The Coop has been a Zeeland East tradition for a number of years, but has built toward this crescendo especially during the last three.

Coop leaders know they’re making an impression because of the comments they’ve received.

After a game at Grand Rapids South Christian in early December – when the traveling Coop was far outnumbered by the home student fans – Zeeland East’s students were greeted after by South Christian parents who applauded them for matching and at times exceeding the volume of the home crowd.

During another game this season, Holland Christian students answered another opposing student section by chanting, “The Coop was better.”

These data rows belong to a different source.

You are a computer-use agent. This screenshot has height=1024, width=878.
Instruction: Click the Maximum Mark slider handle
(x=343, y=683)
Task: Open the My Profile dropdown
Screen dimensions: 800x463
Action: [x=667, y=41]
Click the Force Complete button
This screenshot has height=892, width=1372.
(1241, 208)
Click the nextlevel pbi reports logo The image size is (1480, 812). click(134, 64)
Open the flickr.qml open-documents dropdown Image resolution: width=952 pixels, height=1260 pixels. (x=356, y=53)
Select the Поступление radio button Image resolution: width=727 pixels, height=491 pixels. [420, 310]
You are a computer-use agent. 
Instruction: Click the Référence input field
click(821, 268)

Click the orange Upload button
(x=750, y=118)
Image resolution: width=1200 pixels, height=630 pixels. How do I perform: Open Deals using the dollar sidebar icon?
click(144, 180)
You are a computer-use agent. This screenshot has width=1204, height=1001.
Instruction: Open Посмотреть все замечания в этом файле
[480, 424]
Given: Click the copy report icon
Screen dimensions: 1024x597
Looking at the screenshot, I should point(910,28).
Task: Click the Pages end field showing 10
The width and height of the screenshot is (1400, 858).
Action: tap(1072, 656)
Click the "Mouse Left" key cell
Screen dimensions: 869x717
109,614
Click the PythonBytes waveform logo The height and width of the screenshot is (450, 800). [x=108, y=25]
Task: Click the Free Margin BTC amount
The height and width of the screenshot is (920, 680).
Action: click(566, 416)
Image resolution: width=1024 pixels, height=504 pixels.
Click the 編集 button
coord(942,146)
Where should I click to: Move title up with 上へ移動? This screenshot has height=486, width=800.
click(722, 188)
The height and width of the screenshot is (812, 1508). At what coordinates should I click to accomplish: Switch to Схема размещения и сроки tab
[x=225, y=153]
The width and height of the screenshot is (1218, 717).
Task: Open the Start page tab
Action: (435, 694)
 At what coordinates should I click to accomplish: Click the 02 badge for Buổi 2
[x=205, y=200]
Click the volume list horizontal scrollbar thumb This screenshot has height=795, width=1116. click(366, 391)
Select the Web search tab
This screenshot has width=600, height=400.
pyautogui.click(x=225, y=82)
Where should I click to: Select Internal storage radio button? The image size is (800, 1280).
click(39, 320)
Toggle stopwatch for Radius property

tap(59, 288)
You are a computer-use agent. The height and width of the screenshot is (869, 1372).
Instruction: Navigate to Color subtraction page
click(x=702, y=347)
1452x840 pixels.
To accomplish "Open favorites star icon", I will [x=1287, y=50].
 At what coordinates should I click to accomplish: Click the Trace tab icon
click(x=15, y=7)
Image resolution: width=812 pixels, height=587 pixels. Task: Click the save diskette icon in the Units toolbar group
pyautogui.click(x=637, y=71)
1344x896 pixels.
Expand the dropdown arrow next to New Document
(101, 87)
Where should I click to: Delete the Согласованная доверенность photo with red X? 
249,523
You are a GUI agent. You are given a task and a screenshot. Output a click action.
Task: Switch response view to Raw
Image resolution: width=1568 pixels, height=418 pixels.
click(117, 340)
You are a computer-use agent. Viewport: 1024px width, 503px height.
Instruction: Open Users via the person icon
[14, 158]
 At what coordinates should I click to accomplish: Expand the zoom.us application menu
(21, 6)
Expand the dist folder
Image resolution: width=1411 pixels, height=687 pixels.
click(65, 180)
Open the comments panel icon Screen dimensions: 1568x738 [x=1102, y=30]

 “Our whole community backs us.  I was at the gas station the other day in Holland, and there were two people in front of me that didn’t know me, and they were like, ‘Did you see that Zeeland East student section?  They were pretty sweet.  I think we should go over and watch one of their games,’” Courtright said. “And I was like (nodding my head and smiling).”

Zeeland East athletic director Tim Ritsema met with the section leaders at the beginning of the school year and told them about his experience as part of the Holland High student section in 1985-86. Ritsema explained that this year’s Coop belonged to these seniors, and it was up to them to make the most of it.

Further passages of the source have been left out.